(Collected data entries)
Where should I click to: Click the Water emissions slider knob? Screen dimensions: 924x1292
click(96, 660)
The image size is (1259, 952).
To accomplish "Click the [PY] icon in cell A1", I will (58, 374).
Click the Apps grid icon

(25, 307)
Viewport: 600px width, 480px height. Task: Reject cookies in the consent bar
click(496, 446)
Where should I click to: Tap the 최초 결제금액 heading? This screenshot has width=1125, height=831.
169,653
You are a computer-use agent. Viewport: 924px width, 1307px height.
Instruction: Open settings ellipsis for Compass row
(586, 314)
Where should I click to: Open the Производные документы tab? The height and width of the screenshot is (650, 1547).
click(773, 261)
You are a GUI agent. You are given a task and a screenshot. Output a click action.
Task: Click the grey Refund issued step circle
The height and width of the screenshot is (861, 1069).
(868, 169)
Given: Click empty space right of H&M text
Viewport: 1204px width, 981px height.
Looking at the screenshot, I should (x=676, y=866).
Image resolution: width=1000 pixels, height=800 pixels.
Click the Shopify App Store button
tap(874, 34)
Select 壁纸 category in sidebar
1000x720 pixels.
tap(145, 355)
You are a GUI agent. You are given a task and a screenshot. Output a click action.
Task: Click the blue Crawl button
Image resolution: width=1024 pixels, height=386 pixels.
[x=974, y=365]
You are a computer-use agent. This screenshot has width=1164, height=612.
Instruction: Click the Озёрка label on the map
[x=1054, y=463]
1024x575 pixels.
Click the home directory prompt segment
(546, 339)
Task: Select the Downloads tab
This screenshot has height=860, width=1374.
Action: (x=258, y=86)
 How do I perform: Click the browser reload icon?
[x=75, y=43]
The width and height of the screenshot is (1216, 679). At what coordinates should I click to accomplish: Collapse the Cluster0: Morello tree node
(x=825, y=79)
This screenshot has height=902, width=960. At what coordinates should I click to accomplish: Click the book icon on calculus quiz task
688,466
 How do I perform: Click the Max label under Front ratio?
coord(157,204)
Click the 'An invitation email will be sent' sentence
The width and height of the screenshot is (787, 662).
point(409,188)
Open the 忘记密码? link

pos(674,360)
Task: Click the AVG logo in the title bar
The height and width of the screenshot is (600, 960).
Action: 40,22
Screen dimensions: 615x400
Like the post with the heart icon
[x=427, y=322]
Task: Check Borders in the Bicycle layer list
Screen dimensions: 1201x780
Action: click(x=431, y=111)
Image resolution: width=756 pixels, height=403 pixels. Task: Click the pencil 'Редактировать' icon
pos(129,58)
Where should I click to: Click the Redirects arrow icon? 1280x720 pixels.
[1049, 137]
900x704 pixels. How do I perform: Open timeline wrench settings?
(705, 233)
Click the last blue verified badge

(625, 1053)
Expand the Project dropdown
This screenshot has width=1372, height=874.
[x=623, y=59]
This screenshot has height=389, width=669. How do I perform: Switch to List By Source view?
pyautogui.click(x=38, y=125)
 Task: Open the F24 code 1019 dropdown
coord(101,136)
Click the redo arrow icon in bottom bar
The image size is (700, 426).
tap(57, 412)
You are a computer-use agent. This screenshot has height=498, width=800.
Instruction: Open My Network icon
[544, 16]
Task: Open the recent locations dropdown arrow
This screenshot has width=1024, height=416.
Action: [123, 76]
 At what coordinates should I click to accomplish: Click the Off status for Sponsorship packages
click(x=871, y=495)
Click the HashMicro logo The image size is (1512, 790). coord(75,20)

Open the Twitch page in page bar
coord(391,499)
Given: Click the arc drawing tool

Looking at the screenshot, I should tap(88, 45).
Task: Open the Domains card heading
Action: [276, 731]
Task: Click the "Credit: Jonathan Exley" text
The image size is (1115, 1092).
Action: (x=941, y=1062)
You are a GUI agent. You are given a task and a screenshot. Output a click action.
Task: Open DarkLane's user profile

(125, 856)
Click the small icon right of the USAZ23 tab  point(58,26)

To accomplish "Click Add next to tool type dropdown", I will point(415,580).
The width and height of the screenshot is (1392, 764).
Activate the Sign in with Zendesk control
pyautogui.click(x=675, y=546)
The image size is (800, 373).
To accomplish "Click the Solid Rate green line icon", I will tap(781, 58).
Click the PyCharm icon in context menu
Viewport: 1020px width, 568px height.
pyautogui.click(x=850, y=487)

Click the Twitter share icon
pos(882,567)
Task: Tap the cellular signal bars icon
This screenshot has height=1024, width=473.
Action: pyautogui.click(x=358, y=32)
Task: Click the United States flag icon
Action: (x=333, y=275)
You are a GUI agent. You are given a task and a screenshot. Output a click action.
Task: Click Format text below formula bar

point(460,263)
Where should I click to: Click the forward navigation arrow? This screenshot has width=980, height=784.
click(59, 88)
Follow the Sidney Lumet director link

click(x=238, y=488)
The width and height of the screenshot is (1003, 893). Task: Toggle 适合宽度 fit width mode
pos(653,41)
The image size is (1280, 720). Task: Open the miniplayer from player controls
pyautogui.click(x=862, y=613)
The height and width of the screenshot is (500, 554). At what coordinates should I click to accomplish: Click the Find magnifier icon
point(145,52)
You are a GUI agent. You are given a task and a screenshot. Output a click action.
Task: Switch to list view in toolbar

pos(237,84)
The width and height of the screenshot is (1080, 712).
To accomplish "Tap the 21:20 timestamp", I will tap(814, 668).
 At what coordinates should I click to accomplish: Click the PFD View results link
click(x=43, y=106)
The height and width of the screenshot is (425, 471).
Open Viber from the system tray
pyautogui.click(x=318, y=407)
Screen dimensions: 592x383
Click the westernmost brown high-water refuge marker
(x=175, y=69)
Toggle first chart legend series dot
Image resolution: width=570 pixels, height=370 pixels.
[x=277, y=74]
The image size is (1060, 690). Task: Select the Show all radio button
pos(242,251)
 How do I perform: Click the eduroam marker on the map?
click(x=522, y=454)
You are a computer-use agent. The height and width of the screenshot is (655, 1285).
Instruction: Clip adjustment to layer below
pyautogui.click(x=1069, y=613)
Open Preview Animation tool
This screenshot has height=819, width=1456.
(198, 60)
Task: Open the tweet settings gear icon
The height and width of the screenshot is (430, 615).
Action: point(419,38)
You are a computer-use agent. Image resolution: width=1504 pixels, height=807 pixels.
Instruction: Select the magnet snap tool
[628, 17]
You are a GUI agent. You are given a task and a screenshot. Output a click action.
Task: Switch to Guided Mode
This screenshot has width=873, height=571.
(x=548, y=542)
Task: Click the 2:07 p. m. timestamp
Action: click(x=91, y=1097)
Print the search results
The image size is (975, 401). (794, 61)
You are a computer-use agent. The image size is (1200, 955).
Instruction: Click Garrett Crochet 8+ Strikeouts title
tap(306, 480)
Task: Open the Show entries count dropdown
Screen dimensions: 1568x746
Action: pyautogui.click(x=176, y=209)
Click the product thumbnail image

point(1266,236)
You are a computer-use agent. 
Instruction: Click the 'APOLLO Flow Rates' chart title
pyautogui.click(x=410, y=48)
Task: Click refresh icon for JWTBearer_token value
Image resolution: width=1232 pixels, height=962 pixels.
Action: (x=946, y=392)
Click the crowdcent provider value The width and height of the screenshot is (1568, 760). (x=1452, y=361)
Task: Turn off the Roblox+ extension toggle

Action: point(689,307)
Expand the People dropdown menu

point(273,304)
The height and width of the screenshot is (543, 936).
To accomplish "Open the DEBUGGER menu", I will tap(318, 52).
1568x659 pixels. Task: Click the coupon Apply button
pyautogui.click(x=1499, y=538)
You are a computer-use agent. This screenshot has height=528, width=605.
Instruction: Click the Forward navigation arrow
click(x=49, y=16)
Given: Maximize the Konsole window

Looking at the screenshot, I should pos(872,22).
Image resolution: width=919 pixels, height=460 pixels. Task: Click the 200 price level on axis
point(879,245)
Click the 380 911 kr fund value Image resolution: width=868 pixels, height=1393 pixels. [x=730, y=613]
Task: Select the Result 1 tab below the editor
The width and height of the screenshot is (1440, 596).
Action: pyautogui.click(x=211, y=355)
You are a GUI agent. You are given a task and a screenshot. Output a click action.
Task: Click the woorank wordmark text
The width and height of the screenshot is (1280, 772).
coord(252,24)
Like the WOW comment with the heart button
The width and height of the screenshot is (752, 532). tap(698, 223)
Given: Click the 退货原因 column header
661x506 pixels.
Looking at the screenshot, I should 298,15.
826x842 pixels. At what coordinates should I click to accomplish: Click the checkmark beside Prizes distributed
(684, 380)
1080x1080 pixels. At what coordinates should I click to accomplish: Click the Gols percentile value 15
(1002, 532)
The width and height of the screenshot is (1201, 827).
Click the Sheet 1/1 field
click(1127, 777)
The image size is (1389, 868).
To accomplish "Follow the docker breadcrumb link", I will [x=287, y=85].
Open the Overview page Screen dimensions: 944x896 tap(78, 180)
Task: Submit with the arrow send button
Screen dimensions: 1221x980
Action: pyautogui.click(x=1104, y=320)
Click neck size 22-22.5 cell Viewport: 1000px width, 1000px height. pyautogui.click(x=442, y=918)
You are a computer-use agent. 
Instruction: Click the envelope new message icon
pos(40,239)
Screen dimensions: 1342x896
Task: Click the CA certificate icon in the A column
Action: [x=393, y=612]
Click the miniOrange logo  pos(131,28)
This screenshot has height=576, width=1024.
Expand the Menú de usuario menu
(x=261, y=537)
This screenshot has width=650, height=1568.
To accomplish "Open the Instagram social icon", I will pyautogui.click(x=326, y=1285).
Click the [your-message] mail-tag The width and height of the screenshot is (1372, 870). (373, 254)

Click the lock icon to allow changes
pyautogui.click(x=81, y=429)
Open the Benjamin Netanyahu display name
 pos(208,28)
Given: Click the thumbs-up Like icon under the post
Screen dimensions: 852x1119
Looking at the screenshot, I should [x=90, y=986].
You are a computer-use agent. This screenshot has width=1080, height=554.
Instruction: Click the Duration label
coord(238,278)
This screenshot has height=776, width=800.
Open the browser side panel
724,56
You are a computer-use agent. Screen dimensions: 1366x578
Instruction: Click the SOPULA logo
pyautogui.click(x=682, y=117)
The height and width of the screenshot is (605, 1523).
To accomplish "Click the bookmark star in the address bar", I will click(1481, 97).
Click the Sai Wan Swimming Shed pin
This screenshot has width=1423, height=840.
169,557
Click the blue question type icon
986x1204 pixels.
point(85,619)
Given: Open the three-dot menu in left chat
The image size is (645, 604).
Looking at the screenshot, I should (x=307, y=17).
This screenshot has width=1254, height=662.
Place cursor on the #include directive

Task requirements: Repeat word for word the lines above that run from the line containing "How do I perform: Click the Max" through the line containing "Task: Click the AVG logo in the title bar", both ends included, and nothing else.

Result:
 How do I perform: Click the Max label under Front ratio?
coord(157,204)
Click the 'An invitation email will be sent' sentence
The width and height of the screenshot is (787, 662).
point(409,188)
Open the 忘记密码? link

pos(674,360)
Task: Click the AVG logo in the title bar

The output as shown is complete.